只叫了个名字,姑娘就忍不住一个瑟缩,急忙回应“是,夫人,盼音知道了……”
真是小家子气,周夫人如是想着,却还是牵着人进了府。
周家如今明面上瞧着风光,实际上内里已经掏空,勉强靠着以往的家底维持体面,周家这辈没有出彩的后辈,也没有嫁得好的姑娘。
唯一嫁得好的就是周顾文,嫁给了沈家的大公子,结果那丫头是个忘恩负义胳膊肘往外拐的,半点都不知道帮扶娘家,还断绝了关系。
但沈家既然能瞧得上周家的一个姑娘,就能瞧得上第二个,沈家那几个公子可都未曾成婚,沈家又与夏侯召府上关系亲密,若是搭上了,能得不少好处。
周盼音不是周顾文,最是听家里的话,必定会乖乖帮扶周家的。
若不是沈家不肯见周家任何一个人,她又何至于舍近求远,迂回着来见夏侯召的夫人?
临走时候,周老爷特意嘱咐了,若是嫁入沈家不成,留在将军府给夏侯召做个妾也使得。就算外界传闻夏侯召对他的夫人如何的情有独钟,眼里容不下旁的人,但男人嘛,都是贪新鲜的,难免不会偷吃,吃着碗里的想着锅里的。
夏侯召现今不纳一妾,多半也是顾忌着沈家,如今夏侯召手下大半文官都出自沈家,他总要依仗着沈家。
周家阵势浩大,未进府呢,木宛童便通过下人口口相传得知了。她手里正打着香篆,动作不慌不忙。
“夫人,周家夫人来了,已经过了垂花厅。”
木宛童垂眸的将香灰抹平了,不紧不慢的提起一枚福寿纹路的香篆“急什么,再等等。”
周家一向行事轻狂,今日周家夫人这阵仗瞧着就来者不善,没有几分诚意在里头,不然怎么会带了这么多人,她又何必上赶着去见,再平白堕了脸面,总要让周夫人冷静冷静,清楚谁才是主,谁才是客。
茶水已经换过两次,周夫人从原本急不可耐,满眼不耐烦逐渐转为冷静。

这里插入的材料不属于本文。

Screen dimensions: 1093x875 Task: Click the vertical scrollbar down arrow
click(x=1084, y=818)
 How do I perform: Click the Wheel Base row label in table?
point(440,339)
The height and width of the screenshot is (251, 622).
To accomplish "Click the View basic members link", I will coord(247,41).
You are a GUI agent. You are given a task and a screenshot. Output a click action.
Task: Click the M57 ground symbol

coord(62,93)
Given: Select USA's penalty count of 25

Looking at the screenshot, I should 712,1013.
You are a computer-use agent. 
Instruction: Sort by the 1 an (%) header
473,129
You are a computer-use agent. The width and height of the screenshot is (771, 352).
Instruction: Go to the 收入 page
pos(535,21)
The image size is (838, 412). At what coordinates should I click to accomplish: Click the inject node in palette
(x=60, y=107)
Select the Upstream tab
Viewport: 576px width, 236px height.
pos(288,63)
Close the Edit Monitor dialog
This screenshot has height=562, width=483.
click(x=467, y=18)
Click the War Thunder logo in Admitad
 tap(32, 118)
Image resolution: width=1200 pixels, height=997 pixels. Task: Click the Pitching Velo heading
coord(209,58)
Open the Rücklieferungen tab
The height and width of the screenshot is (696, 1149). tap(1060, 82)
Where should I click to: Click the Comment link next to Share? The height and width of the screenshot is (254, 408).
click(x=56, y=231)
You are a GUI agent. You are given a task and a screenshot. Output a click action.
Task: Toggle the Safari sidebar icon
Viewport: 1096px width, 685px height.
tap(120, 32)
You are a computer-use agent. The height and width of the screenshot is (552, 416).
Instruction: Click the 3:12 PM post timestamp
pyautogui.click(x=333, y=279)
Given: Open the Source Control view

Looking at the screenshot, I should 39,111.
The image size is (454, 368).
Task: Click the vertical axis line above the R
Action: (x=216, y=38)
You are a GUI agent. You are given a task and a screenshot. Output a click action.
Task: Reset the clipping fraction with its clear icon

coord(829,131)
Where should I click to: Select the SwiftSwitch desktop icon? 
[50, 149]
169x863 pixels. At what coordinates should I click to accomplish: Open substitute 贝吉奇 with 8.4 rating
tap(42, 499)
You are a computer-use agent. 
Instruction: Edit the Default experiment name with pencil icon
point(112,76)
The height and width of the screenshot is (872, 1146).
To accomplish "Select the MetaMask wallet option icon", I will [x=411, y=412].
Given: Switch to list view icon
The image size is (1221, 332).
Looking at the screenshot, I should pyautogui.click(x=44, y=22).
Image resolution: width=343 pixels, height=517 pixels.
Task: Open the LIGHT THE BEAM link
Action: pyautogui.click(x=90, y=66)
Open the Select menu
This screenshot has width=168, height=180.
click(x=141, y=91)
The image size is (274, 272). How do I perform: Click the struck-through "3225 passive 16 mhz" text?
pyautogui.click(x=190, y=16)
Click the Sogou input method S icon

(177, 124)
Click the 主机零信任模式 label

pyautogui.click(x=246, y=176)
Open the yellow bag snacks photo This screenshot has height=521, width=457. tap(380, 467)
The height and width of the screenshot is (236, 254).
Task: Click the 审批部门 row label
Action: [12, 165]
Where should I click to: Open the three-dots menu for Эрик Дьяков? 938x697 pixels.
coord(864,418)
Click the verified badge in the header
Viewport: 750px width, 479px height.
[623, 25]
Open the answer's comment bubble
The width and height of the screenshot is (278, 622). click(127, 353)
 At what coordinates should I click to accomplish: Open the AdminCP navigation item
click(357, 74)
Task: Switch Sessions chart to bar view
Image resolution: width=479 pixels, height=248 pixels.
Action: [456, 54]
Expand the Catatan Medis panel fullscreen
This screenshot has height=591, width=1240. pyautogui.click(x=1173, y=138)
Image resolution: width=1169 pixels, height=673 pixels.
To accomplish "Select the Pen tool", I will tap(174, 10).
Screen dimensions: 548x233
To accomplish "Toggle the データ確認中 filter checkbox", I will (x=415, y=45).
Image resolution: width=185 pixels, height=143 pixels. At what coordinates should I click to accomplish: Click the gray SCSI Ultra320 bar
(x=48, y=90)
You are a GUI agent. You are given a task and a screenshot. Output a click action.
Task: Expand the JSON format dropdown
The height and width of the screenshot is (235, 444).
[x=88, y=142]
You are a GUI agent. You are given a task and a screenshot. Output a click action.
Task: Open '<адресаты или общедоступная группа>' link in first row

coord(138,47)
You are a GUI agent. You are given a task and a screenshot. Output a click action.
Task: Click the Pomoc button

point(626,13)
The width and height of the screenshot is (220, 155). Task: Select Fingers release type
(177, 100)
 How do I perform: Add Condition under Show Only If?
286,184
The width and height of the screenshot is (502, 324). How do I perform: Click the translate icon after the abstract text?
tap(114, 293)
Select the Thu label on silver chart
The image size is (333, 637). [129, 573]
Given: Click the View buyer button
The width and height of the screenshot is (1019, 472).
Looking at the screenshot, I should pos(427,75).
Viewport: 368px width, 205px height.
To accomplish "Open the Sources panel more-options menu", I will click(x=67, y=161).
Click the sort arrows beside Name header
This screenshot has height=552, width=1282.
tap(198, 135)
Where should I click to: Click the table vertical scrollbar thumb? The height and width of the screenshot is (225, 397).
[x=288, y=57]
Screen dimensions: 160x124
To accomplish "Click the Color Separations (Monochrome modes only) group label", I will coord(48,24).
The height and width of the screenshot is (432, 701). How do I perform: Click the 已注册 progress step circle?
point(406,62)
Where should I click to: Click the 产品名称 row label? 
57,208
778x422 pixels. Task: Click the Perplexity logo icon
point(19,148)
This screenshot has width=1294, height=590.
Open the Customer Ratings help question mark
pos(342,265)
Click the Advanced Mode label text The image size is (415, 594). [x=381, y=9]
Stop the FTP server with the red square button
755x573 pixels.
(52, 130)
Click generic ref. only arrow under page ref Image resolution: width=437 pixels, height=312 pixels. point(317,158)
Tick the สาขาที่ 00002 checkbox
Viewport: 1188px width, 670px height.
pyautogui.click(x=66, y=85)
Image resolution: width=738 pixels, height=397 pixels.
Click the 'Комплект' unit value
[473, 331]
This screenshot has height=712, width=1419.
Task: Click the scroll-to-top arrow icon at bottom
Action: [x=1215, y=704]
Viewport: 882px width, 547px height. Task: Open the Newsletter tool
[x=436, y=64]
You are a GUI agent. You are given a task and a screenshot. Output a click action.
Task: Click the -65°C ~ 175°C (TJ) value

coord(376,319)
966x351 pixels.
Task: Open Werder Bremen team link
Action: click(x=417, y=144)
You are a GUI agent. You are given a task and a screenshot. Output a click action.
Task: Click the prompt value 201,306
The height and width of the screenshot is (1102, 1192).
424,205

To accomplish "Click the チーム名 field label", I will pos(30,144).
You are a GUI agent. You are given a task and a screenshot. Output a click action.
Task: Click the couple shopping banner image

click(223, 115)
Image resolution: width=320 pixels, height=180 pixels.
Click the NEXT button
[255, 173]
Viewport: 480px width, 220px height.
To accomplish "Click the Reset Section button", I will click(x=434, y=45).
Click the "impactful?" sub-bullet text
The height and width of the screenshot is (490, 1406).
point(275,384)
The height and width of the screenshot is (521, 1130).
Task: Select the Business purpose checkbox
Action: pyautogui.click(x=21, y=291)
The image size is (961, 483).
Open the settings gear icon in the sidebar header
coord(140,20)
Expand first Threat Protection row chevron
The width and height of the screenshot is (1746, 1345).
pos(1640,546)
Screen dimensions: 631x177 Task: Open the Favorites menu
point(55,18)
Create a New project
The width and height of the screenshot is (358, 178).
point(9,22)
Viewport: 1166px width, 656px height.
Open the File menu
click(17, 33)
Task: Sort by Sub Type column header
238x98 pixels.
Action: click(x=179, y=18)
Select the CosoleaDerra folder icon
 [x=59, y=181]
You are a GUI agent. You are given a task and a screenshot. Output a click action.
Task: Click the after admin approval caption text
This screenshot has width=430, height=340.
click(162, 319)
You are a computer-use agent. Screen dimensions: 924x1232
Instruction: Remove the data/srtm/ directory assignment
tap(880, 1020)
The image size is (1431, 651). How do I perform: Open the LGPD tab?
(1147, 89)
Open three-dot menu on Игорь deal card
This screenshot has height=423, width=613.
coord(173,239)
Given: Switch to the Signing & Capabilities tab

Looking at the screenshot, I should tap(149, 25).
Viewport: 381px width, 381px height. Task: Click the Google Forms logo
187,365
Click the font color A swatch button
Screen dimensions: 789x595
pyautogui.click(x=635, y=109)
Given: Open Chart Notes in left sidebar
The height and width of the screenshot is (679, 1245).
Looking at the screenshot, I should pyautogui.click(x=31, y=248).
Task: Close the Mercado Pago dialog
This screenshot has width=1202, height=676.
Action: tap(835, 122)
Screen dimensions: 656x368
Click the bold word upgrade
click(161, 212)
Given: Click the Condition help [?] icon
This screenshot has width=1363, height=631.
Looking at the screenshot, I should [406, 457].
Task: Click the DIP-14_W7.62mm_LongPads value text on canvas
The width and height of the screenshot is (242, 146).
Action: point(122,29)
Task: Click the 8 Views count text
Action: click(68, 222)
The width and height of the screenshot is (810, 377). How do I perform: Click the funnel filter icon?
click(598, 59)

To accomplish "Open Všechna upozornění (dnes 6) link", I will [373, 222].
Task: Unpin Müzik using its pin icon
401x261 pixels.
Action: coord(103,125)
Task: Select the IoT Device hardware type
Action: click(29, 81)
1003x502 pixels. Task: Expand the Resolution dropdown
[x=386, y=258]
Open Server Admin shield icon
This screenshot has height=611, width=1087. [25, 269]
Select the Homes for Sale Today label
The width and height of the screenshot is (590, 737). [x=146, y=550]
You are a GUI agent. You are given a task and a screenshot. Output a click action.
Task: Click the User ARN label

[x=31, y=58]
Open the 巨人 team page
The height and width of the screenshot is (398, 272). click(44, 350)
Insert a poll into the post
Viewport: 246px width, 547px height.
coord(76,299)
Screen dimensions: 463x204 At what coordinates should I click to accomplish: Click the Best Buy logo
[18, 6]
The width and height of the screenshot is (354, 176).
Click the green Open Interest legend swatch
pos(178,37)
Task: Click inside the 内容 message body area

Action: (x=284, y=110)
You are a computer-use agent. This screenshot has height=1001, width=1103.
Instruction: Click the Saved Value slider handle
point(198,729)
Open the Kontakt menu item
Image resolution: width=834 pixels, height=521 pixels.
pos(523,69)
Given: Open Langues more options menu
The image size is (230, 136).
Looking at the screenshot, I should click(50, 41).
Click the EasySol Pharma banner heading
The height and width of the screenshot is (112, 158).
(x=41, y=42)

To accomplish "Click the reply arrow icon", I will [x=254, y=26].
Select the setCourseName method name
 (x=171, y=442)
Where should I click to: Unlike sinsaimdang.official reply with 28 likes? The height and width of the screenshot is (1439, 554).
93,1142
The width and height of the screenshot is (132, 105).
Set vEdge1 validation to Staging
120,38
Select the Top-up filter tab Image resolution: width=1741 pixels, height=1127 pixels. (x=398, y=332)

她心里明白木宛童是刻意晾着她,羞恼的同时也怀了几分忐忑。
许久过后,木宛童才姗姗来迟,眉眼清冷,有几分高不可攀的贵气,倒是将周夫人的傲气消磨了几分。
“我来迟了,周夫人久等。”
周夫人倒是不敢有丝毫怨言,却已经不肯低头半分,只是不咸不淡道“哪里的话,夫人事务繁杂。”
木宛童不再搭话,只晾着她,一时间厅堂中一片寂静,木宛童倒是泰然自若,周夫人与周盼音却浑身不舒坦了,如芒刺在背。
“说起来周家与夫人也是亲戚,理应多走动,奈何总是没什么机会。”周夫人率先耐不住,缓声开口,语气慵懒。
木宛童只微微点头,抿了口茶水,不发一言。对于这样高傲又轻狂的人,需得比她更高傲,方能磋磨掉她的锐气。
木宛童不禁思索,自己为何是要见这个周夫人,给自己找不痛快?有这些时间,多去陪陪儿子不好吗?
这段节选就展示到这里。